* _EXERCISE BRIEF_:
The response must contain every line from the records below that has "Data".

* _RECORDS SUPPLIED_:
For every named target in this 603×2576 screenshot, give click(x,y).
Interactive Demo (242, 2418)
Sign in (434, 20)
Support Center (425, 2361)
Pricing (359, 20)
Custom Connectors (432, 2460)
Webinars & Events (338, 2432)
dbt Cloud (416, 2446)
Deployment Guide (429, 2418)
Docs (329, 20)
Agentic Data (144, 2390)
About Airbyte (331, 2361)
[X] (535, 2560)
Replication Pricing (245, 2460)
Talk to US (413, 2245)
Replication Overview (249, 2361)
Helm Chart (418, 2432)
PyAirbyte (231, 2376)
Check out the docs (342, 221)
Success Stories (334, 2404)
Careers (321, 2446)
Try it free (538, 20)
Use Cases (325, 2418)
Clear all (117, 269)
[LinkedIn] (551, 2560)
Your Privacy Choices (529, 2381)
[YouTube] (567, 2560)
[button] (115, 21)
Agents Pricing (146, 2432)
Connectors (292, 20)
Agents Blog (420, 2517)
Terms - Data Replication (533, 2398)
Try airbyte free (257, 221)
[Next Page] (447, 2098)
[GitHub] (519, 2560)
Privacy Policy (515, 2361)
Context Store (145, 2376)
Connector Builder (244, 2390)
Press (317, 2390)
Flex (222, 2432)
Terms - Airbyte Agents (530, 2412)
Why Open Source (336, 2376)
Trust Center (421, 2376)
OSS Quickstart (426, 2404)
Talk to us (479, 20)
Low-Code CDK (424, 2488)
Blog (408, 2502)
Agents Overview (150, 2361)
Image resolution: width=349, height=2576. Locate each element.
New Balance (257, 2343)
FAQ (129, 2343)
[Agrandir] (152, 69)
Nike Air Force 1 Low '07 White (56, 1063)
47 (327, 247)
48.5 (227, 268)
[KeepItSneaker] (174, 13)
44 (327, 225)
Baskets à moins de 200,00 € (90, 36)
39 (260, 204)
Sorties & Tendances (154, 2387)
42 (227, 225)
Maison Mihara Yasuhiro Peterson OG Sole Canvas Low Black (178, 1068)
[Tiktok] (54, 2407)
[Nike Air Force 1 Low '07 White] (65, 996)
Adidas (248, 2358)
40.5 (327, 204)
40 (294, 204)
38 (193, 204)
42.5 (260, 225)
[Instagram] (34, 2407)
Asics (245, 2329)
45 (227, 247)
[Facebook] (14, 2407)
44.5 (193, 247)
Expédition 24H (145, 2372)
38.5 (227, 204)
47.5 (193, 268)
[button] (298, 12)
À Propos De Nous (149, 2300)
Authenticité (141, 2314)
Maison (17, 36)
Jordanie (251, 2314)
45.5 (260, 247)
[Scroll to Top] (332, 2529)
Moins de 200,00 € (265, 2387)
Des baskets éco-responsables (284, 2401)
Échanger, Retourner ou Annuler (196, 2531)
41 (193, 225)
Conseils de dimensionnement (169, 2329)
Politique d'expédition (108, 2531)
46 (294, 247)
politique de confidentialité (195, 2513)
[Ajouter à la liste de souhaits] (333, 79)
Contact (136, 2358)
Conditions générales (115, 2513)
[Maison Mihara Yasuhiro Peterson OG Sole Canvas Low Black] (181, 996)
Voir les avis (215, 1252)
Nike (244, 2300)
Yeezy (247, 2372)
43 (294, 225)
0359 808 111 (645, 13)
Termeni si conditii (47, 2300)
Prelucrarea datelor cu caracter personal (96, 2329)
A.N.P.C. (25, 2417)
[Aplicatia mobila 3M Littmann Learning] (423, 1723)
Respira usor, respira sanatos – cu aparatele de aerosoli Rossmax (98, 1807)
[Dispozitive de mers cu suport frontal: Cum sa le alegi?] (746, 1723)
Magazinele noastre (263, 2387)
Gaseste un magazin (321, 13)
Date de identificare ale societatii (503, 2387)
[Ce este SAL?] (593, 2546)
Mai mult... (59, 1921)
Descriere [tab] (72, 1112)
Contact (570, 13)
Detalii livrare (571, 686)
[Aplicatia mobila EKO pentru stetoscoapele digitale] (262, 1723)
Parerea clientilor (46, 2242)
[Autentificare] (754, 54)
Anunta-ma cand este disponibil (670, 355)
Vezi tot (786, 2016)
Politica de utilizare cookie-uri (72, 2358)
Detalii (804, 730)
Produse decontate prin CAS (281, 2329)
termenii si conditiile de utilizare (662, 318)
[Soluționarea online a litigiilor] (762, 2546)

* _OUTPUT FOR THIS EXERCISE_:
Agentic Data (144, 2390)
Terms - Data Replication (533, 2398)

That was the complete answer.